36 thoughts on “Free Speech”

  1. So its OK for an casino owner to fire an employee just for having an Obama sticker on their personal automobile, but it is not OK for a university to fire an employee for reading a book with a cover that some object to? What happened to “employment at will”?

    In other words shouldn’t you be consistent in your views on the first amendment?

    1. As a newly-minted Leftist Democrat, I wholeheartedly concur with Comrade Matula.

      Fortunately for the country, our glorious Party is finally preparing to deal with the issue of free speech. If it isn’t in the Constitution anymore, who can complain. Besides that, Rand, speech will still be free. You will be permitted to say anything you like — as long as it agrees with Comrade Matula’s and my views.

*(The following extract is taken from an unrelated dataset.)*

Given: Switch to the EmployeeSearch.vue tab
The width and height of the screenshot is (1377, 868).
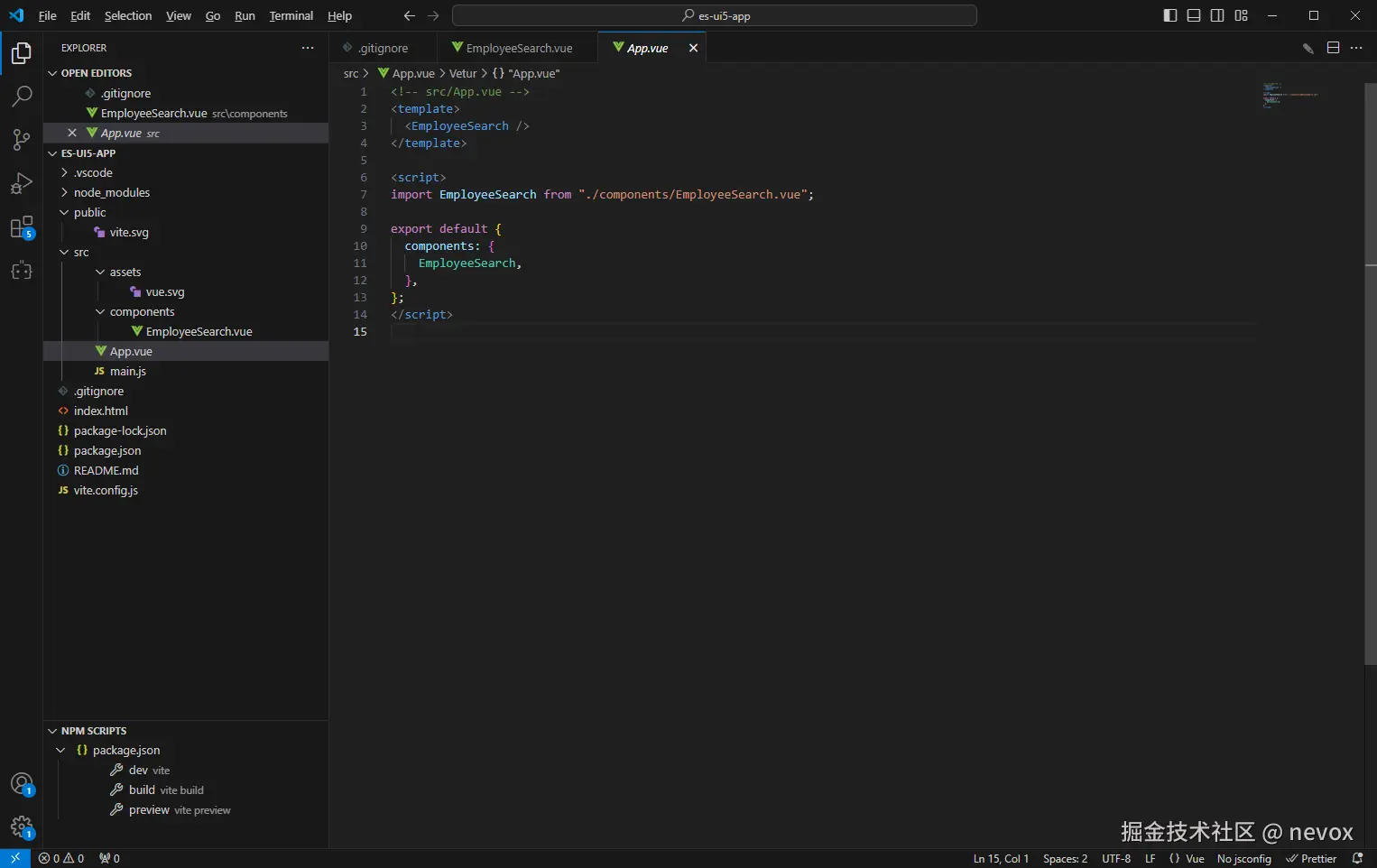Looking at the screenshot, I should 518,48.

    2. Because the Government is obligate to be held to it’s won standards. The BoR was established to limit the Government and not Private Individuals and Instutions. Private Colleges are under no legal obligation to respect the BoR, the .gov is.

    3. Thomas, if you don’t understand the difference between a university, whose intrinsic purpose is to have a free and open discussion of viewpoints (even ignoring the issue that in this case it is a publicly funded institution), and a private employer, I don’t know how to help you.

      1. Rand,

        I guess this is just like you insisting that NASA spell the Space Shuttle Endeavour’s name Endeavor 🙂

        Its OK for your beloved industrial barons to limit free speech, but not anyone else.

        1. As I said, I don’t know how to help you. You insist on being obtuse.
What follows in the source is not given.